■ About this task
Which lines of the entries below contain the string "Website"? Copy each one.

■ Supplied material
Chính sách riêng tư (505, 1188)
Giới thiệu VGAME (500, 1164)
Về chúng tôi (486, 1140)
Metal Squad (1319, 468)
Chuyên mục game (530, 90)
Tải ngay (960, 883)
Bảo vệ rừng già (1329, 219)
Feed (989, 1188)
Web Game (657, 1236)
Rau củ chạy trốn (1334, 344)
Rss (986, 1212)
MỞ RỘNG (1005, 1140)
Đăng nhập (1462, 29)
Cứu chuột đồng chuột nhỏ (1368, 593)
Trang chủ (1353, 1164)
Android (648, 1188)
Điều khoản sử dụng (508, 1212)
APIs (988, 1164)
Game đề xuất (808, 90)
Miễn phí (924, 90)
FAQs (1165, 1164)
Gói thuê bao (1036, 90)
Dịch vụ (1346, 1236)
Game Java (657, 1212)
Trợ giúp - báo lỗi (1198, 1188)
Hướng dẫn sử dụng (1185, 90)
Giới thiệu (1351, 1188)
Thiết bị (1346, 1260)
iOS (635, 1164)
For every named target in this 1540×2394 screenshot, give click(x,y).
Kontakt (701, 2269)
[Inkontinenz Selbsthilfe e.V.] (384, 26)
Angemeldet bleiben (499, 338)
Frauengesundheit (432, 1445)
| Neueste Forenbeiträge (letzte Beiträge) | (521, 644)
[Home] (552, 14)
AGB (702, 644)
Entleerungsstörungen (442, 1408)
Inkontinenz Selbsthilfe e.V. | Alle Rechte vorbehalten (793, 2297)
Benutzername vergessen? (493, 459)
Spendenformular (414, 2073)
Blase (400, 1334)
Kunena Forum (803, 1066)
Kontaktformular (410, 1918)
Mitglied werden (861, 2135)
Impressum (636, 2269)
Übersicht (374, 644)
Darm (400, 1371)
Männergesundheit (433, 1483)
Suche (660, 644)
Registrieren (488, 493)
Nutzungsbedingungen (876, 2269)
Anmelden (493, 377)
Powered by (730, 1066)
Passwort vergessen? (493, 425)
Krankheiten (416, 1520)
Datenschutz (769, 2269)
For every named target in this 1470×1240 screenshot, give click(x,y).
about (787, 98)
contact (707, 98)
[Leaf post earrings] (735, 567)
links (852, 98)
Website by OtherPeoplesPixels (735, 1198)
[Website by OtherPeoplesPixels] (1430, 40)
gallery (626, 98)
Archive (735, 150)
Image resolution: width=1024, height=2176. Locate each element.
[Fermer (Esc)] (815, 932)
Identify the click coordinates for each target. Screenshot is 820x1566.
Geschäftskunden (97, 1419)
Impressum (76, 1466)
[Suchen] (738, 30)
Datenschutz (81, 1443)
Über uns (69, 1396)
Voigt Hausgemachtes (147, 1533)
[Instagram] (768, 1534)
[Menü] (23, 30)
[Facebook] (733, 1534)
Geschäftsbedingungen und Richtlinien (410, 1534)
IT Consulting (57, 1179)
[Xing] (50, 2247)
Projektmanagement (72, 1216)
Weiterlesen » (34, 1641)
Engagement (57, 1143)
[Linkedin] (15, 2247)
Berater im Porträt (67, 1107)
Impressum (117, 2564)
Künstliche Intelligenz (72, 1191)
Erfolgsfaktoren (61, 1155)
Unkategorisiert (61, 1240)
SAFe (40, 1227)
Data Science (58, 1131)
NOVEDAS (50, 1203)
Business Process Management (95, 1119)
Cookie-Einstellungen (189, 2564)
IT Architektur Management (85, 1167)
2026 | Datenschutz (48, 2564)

■ Result below
Website by OtherPeoplesPixels (735, 1198)
[Website by OtherPeoplesPixels] (1430, 40)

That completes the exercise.